Absente à l’audience pour cause de stress post-traumatique, elle a été jugée sur pièces. Le procès a mis en lumière une fraude persistante impliquant des organismes sociaux, des employeurs, et des personnes sous tutelle, principalement dans le territoire rural périgourdin.
Une méthode d’escroquerie bien rodée
Pendant plusieurs années, la femme aurait volé le tampon professionnel de son médecin pour fabriquer de faux arrêts maladie. Elle aurait aussi utilisé le chéquier d’un cabinet d’avocats pour acheter des vêtements et des effets personnels. Elle aurait également abusé de la confiance de ses employeurs et manipulé des personnes sous tutelle pour couvrir ses activités.
Les enquêteurs décrivent un mode opératoire précis, basé sur la dissimulation et la manipulation, qui a permis de masquer ses activités frauduleuses tout en laissant des victimes désemparées dans la région.
Une récidiviste face à la justice
La prévenue avait déjà été condamnée trois fois pour des faits similaires. Lors du procès de novembre, elle s’était excusée en invoquant un stress post-traumatique. Le tribunal a néanmoins décidé de la condamner à quinze mois d’emprisonnement, avec aménagement, et à une interdiction d’émettre des chèques pendant cinq ans.
Elle dispose de dix jours pour faire appel. La justice souhaite ainsi prévenir toute nouvelle récidive et souligner la gravité de ses actes.
Les victimes et la confiance brisée
Les séquelles humaines de la fraude
Au-delà de la condamnation, cette affaire met en lumière la fragilité des systèmes d’aide sociale et la détresse des victimes. Les personnes sous tutelle ont vu leurs économies disparaître, tandis que des employeurs découvraient des comptes falsifiés. La confiance dans les institutions sociales a été profondément ébranlée.
Selon France Bleu, cette affaire rappelle l’importance de renforcer les contrôles et d’offrir un accompagnement psychologique aux victimes.
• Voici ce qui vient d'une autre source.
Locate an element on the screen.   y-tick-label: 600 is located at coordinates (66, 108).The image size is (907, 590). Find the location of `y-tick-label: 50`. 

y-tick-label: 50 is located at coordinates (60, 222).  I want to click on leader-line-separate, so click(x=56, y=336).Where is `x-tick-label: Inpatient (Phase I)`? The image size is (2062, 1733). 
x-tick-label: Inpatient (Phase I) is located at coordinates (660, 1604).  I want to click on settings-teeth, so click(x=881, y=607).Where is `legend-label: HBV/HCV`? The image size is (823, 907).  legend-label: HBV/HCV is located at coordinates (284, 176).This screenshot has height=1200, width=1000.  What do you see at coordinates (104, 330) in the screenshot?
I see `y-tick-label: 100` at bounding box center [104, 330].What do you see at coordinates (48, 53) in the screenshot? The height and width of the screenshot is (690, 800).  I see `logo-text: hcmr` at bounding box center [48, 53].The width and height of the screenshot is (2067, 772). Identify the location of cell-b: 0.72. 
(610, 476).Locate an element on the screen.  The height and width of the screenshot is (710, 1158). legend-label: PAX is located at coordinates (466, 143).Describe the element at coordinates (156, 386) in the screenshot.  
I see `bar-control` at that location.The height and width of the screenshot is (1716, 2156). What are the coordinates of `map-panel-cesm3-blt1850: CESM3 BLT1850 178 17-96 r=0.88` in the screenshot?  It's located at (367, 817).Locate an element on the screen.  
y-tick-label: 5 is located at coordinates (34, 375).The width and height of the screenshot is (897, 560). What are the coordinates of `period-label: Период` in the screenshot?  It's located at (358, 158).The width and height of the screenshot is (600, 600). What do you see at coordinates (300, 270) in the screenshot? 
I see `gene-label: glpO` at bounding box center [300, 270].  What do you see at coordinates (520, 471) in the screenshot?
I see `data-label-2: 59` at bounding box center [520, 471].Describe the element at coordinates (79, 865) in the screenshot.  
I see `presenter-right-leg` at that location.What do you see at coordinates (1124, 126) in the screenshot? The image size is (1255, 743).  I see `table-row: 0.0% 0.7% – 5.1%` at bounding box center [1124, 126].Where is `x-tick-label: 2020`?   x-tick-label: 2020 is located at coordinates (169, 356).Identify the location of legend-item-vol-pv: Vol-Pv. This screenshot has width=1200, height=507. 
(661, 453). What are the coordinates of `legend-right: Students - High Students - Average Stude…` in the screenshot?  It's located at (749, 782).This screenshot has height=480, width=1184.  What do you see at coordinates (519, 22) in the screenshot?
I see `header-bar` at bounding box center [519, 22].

Derrière les chiffres, il y a des vies bouleversées et une société locale marquée par cette trahison.
Une condamnation exemplaire et des enjeux de prévention
Les autorités cherchent à éviter toute récidive. La mise en place du bracelet électronique et l’interdiction bancaire visent à encadrer la détenue. Cependant, la réparation des préjudices reste un défi, car les victimes attendent des remboursements et une reconnaissance officielle.
Dans les zones rurales où chacun se connaît, la trahison laisse une trace durable. La condamnation envoie un message fort : la persévérance des enquêteurs a permis de dévoiler des montages discrets et de rappeler que la confiance, une fois brisée, a des conséquences durables dans toute la communauté.
Les réactions locales et la vigilance renforcée
À La Force, l’affaire continue de susciter incompréhension et colère. Beaucoup espèrent que cette décision encouragera une plus grande vigilance et un renforcement des solidarités. La condamnée, qui peut faire appel, devra aussi faire face au regard de ceux qu’elle a blessés.
Cette affaire rappelle que la confiance est fragile et qu’elle doit être protégée. Lorsqu’elle est trahie, ses conséquences se font sentir dans toutes les sphères de la vie locale, affectant familles, commerces et institutions.